WORK ORDER
Transcribe every entry below word for word, but skip the pictures.

RECORDS PROVIDED
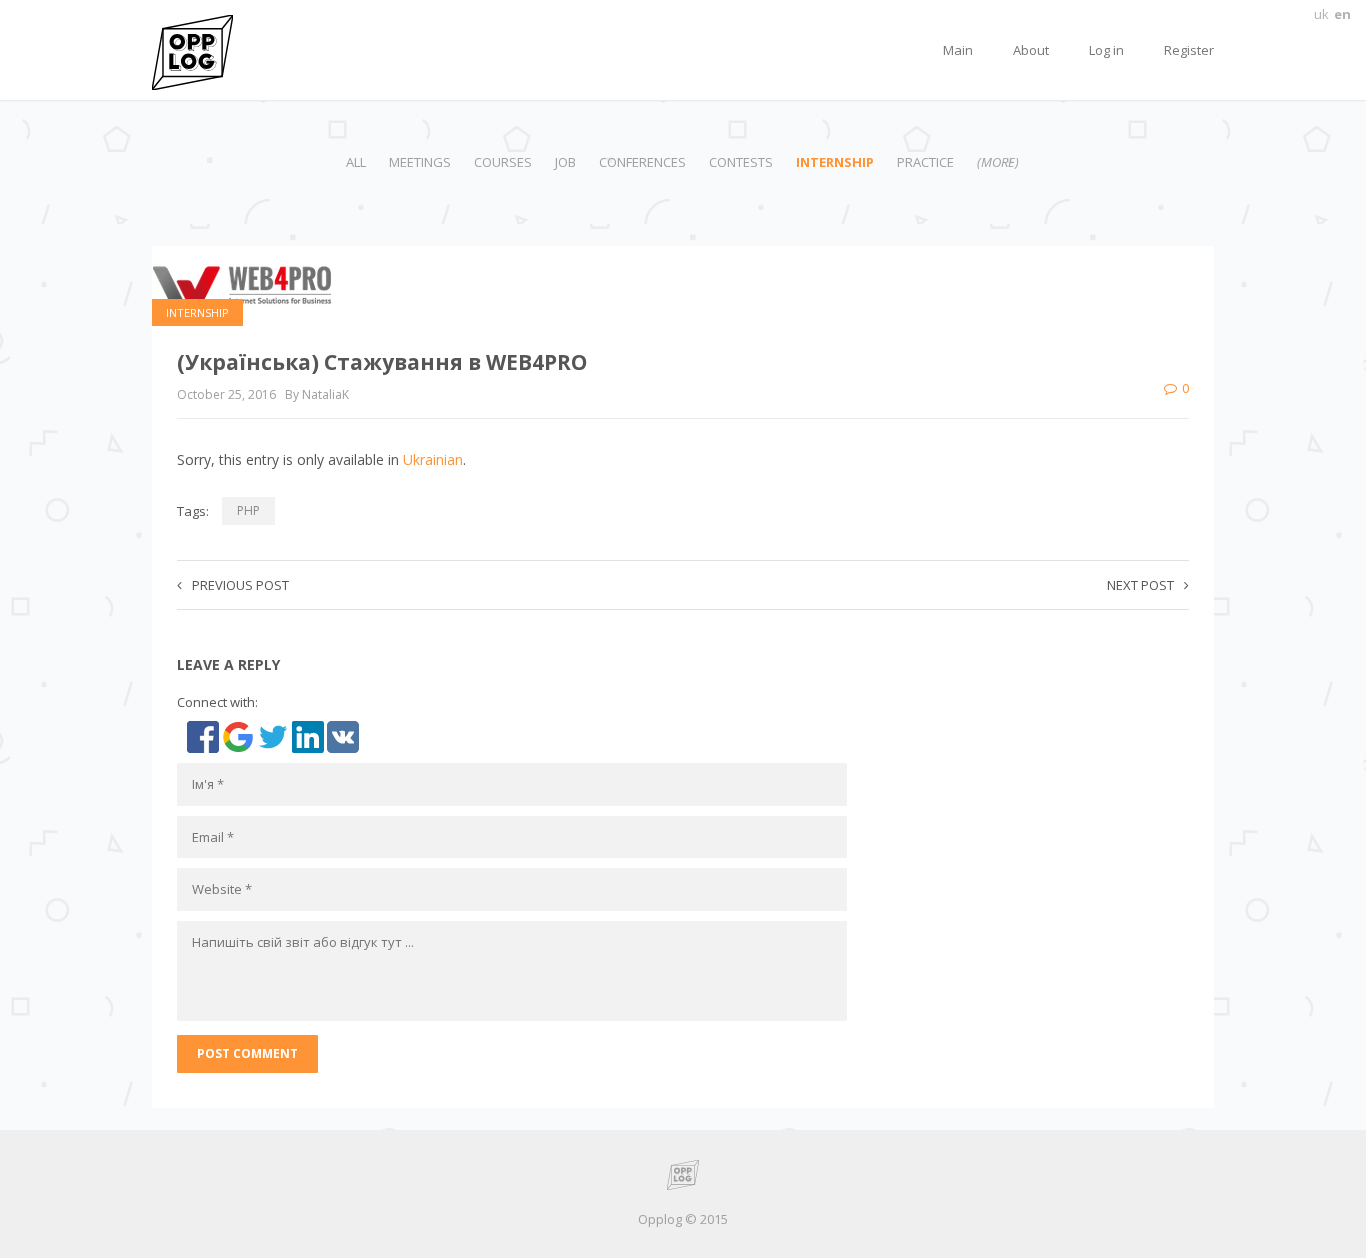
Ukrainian (433, 459)
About (1031, 50)
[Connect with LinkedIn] (309, 736)
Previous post (240, 585)
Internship (835, 162)
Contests (741, 162)
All (356, 162)
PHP (248, 510)
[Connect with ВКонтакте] (343, 736)
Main (958, 50)
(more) (998, 162)
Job (565, 162)
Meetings (420, 162)
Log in (1106, 50)
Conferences (642, 162)
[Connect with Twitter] (274, 736)
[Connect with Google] (239, 736)
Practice (925, 162)
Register (1189, 50)
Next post (1140, 585)
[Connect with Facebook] (204, 736)
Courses (503, 162)
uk (1321, 14)
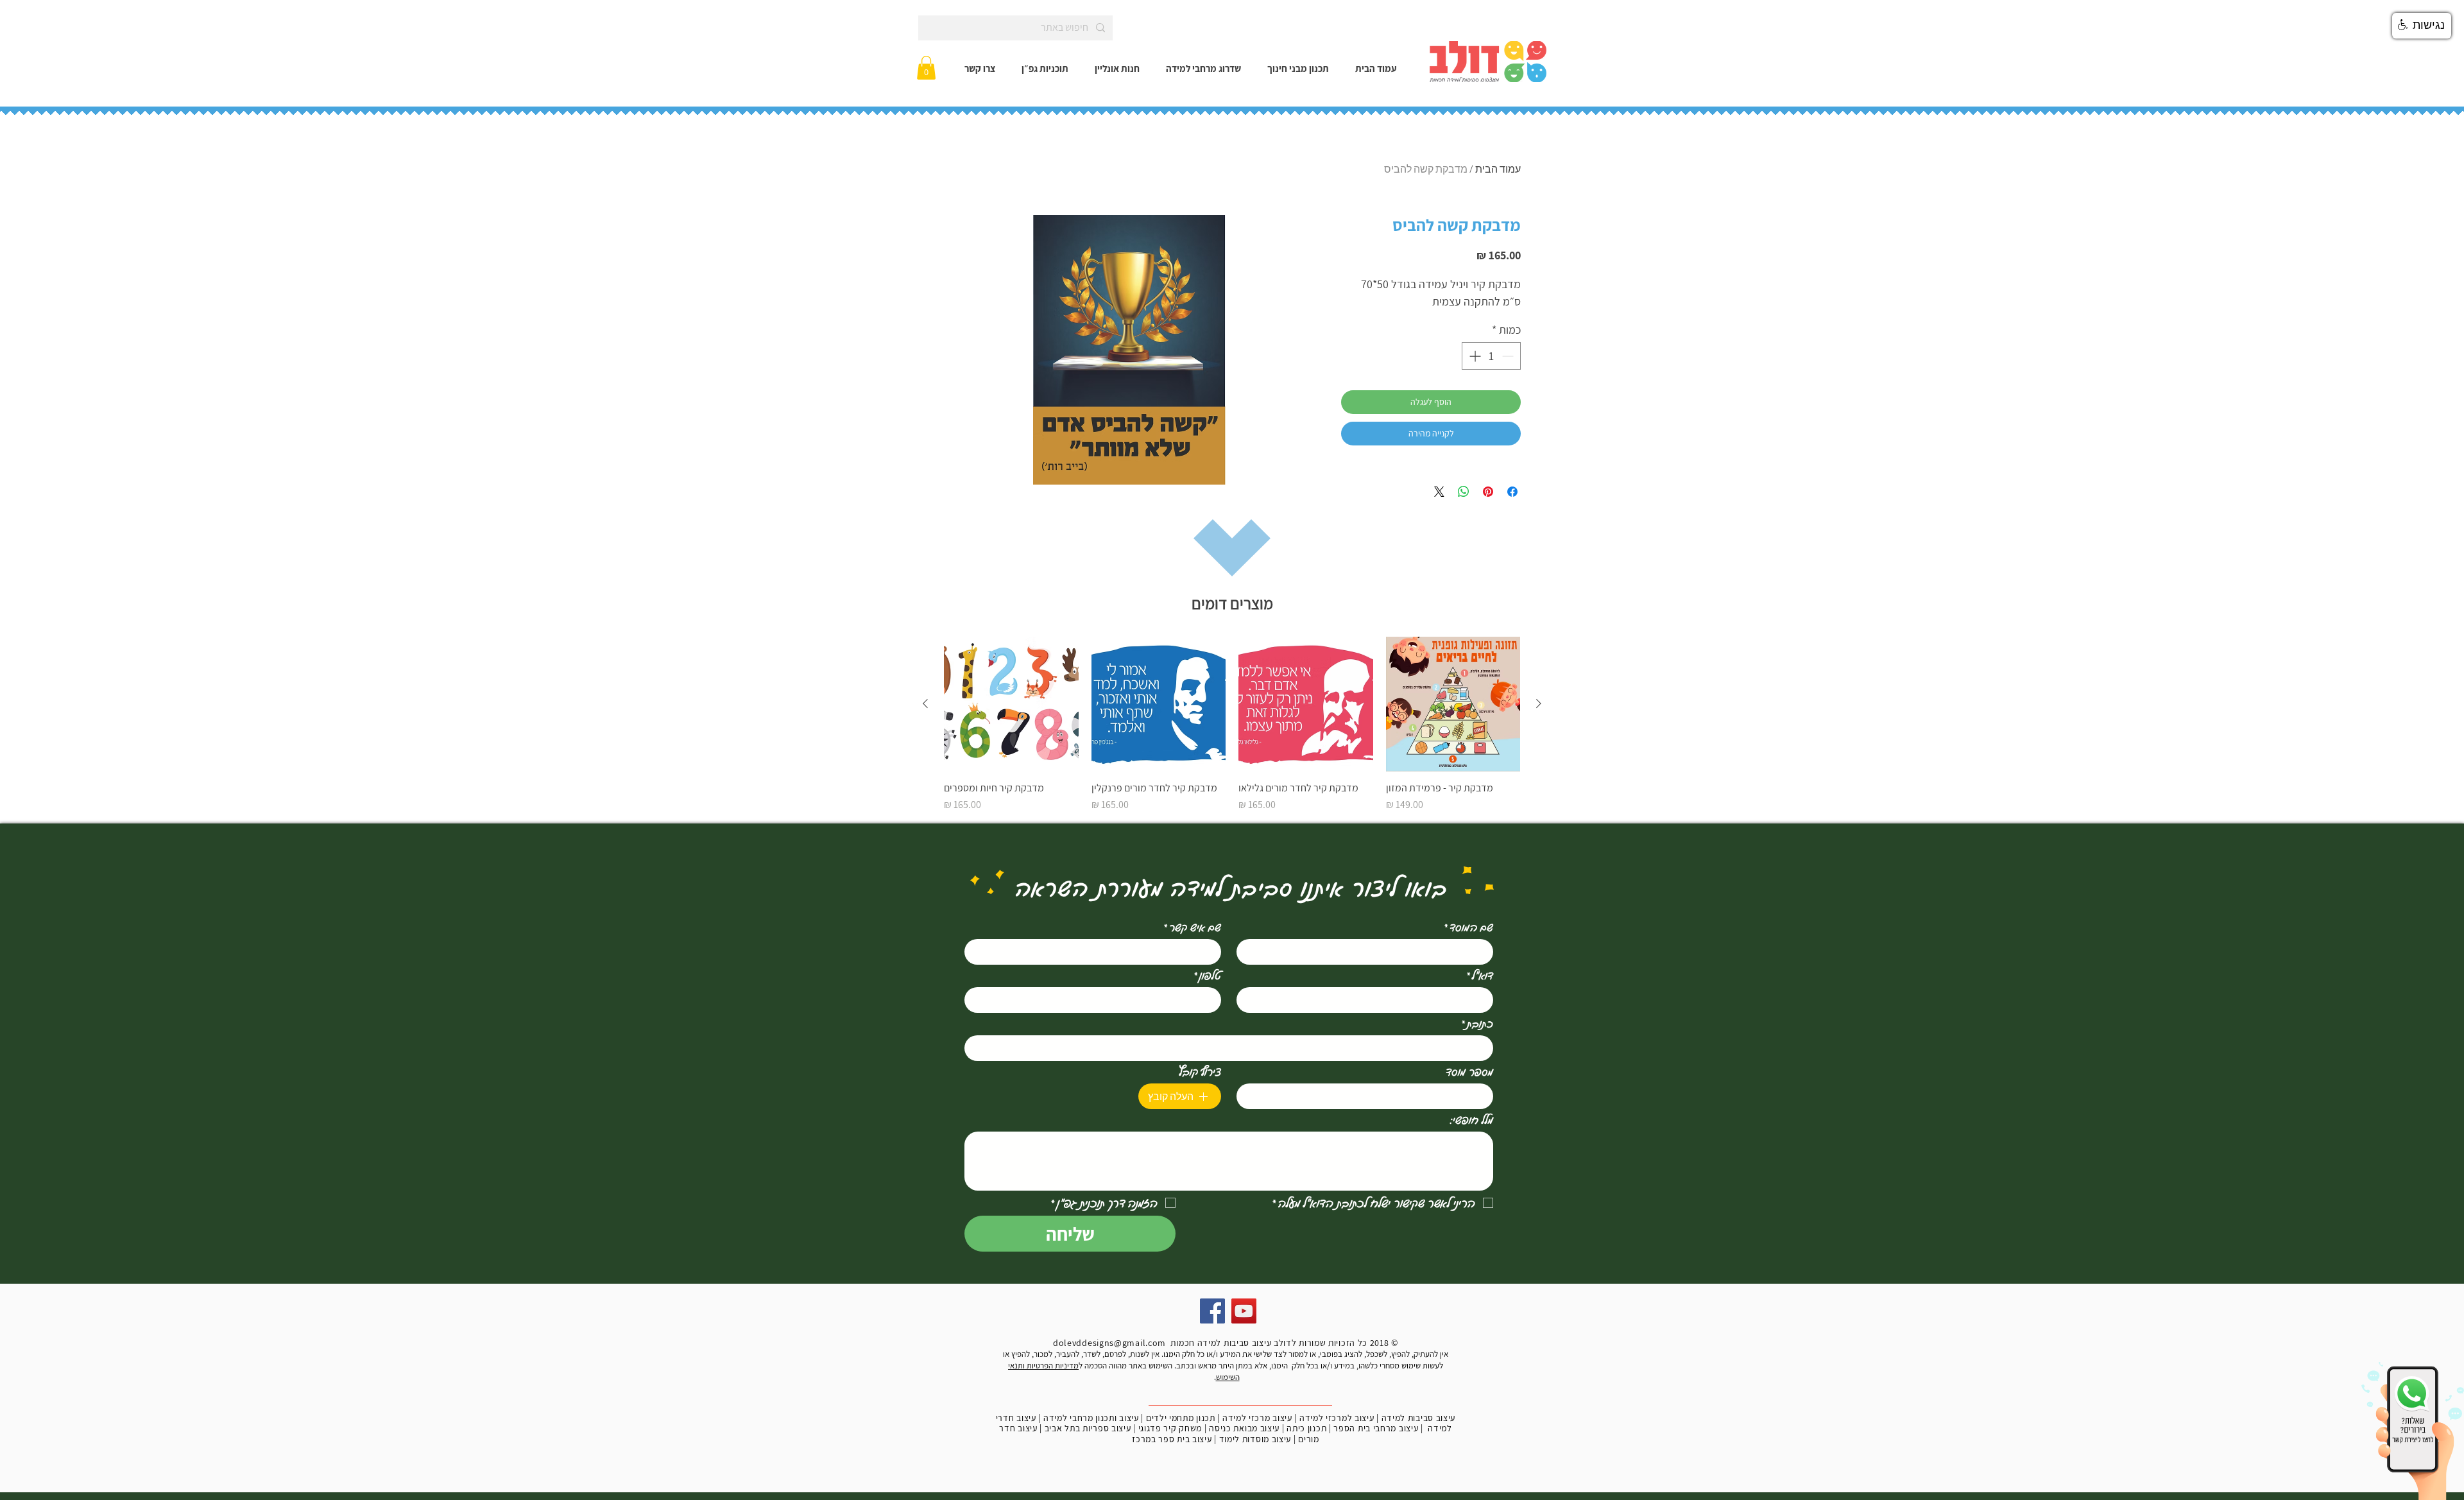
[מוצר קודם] (1538, 703)
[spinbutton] (1491, 356)
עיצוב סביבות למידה (1419, 1418)
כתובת (1477, 1023)
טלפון (1207, 975)
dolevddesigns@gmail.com (1109, 1343)
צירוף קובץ (1200, 1071)
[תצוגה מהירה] (1453, 704)
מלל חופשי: (1471, 1119)
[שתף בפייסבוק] (1512, 491)
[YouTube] (1243, 1310)
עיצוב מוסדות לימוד (1255, 1439)
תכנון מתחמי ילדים (1180, 1418)
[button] (926, 68)
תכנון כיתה (1306, 1428)
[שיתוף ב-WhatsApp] (1463, 491)
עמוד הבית (1498, 169)
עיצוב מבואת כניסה (1244, 1428)
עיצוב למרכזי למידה (1336, 1418)
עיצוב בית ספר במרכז (1171, 1439)
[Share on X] (1439, 491)
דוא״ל (1479, 975)
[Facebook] (1212, 1310)
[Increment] (1474, 356)
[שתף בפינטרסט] (1488, 491)
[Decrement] (1509, 356)
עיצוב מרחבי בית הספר (1375, 1428)
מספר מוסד (1469, 1071)
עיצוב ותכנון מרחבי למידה (1091, 1418)
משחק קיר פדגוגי (1170, 1428)
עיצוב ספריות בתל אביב (1088, 1428)
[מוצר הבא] (925, 703)
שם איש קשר (1192, 926)
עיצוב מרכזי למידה (1257, 1418)
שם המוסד (1468, 926)
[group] (1232, 724)
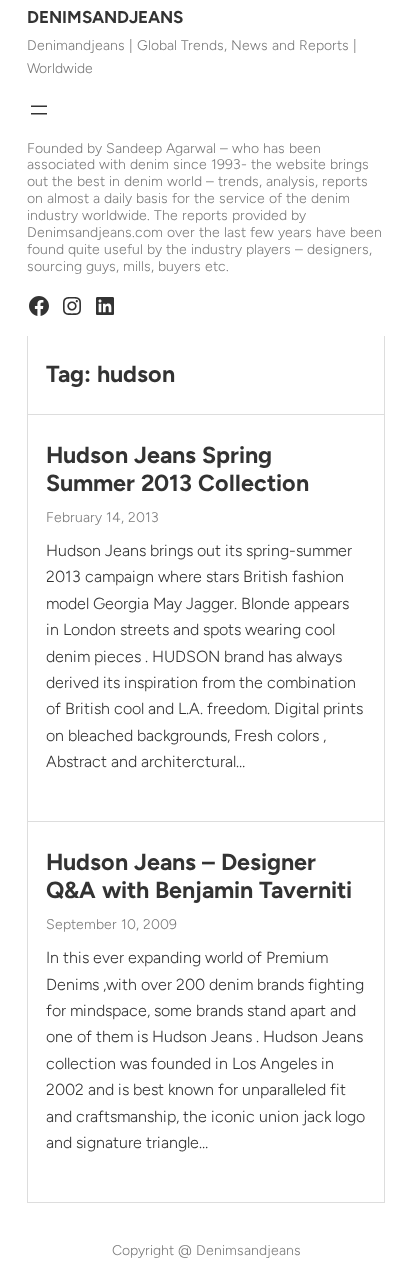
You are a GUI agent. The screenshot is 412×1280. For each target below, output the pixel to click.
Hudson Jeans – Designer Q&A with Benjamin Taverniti (199, 876)
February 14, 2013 (102, 517)
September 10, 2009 (111, 924)
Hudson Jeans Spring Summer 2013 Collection (177, 469)
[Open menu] (39, 110)
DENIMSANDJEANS (105, 17)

WRITTEN SOLUTION
Ukrainian (433, 459)
About (1031, 50)
[Connect with LinkedIn] (309, 736)
Previous post (240, 585)
Internship (835, 162)
Contests (741, 162)
All (356, 162)
PHP (248, 510)
[Connect with ВКонтакте] (343, 736)
Main (958, 50)
(more) (998, 162)
Job (565, 162)
Meetings (420, 162)
Log in (1106, 50)
Conferences (642, 162)
[Connect with Twitter] (274, 736)
[Connect with Google] (239, 736)
Practice (925, 162)
Register (1189, 50)
Next post (1140, 585)
[Connect with Facebook] (204, 736)
Courses (503, 162)
uk (1321, 14)
[מוצר קודם] (1538, 703)
[spinbutton] (1491, 356)
עיצוב סביבות למידה (1419, 1418)
כתובת (1477, 1023)
טלפון (1207, 975)
dolevddesigns@gmail.com (1109, 1343)
צירוף קובץ (1200, 1071)
[תצוגה מהירה] (1453, 704)
מלל חופשי: (1471, 1119)
[שתף בפייסבוק] (1512, 491)
[YouTube] (1243, 1310)
עיצוב מוסדות לימוד (1255, 1439)
תכנון מתחמי ילדים (1180, 1418)
[button] (926, 68)
תכנון כיתה (1306, 1428)
[שיתוף ב-WhatsApp] (1463, 491)
עמוד הבית (1498, 169)
עיצוב מבואת כניסה (1244, 1428)
עיצוב למרכזי למידה (1336, 1418)
עיצוב בית ספר במרכז (1171, 1439)
[Share on X] (1439, 491)
דוא״ל (1479, 975)
[Facebook] (1212, 1310)
[Increment] (1474, 356)
[שתף בפינטרסט] (1488, 491)
[Decrement] (1509, 356)
עיצוב מרחבי בית הספר (1375, 1428)
מספר מוסד (1469, 1071)
עיצוב ותכנון מרחבי למידה (1091, 1418)
משחק קיר פדגוגי (1170, 1428)
עיצוב ספריות בתל אביב (1088, 1428)
[מוצר הבא] (925, 703)
שם איש קשר (1192, 926)
עיצוב מרכזי למידה (1257, 1418)
שם המוסד (1468, 926)
[group] (1232, 724)
You are a GUI agent. The screenshot is 412×1280. For each target below, output the pixel to click.
Hudson Jeans – Designer Q&A with Benjamin Taverniti (199, 876)
February 14, 2013 (102, 517)
September 10, 2009 (111, 924)
Hudson Jeans Spring Summer 2013 Collection (177, 469)
[Open menu] (39, 110)
DENIMSANDJEANS (105, 17)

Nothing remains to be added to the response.